Through different seasons and different locations she walks and walks until she finds a place with people just like her. There she meets someone else just as different as she is who tells her that it’s good to stand out. That’s when she realizes that there is nothing wrong with her and that it is ok to just be herself.
Stand tall. Be proud.
The illustrations in the book are very interesting. At the beginning when our main dog is in the city, all the streets and activities are all are uniform and symmetrical. Everyone has on similar outfits, drives the same colored cars, even the trees look similar. Once she decides to leave, the pictures change just a bit. My favorite is found in one these pages. She’s leaving the city one night and the street lamp shines a spotlight on her and her suitcase, showing her with a tear in her eye. The words on the page are placed in just a way that they are only within that small amount of light. One word on top of another until the sentence is finished. But adding to the emotional moment are small dogs in the background that you barely can make out with one saying “Don’t go.” In fact, these words are so small and blend in so well to the background that you almost don’t notice them.
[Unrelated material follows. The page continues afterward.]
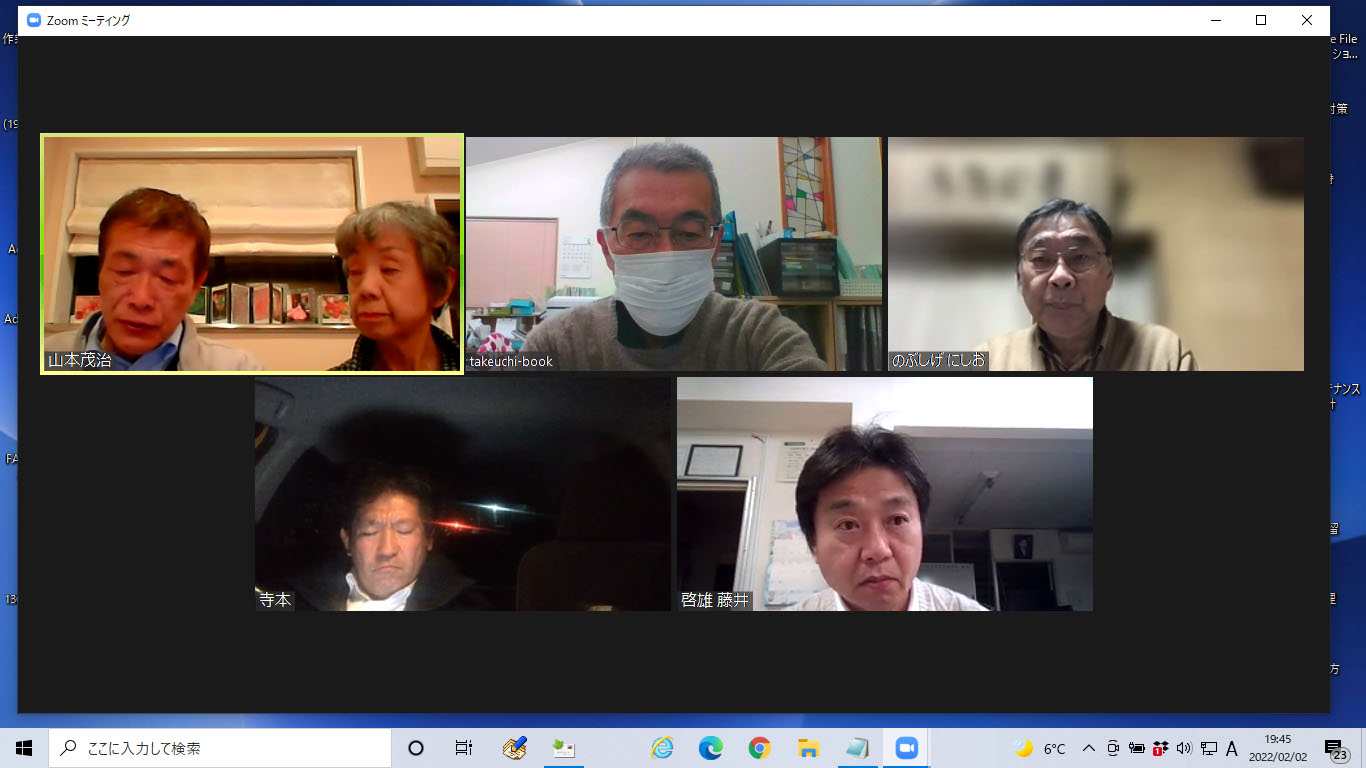Click the のぶしげ にしお video tile
The width and height of the screenshot is (1366, 768).
(1095, 254)
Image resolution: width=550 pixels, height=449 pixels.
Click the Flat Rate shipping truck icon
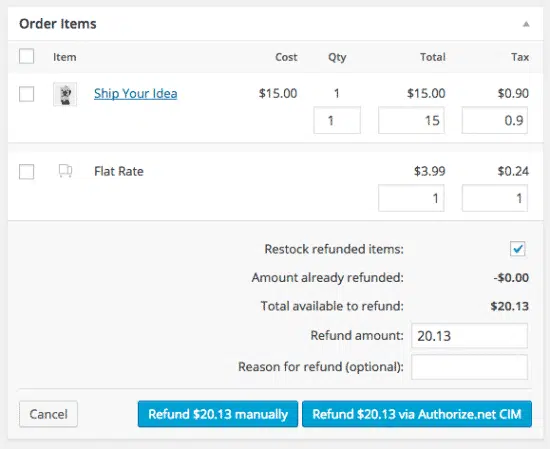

The quality of the story is quite well done. It has an upbeat cadence that allows the reader to add a lot of emotion when reading to a little one. Not to mention that the rhymes and rhythm are always on point.
Overall, a very heart-warming story about being proud of who you are and not being afraid to stand out.
Rating: 5 stars
Thanks to HarperCollins and Rob Biddulph for the reader copy and opportunity to provide an honest review.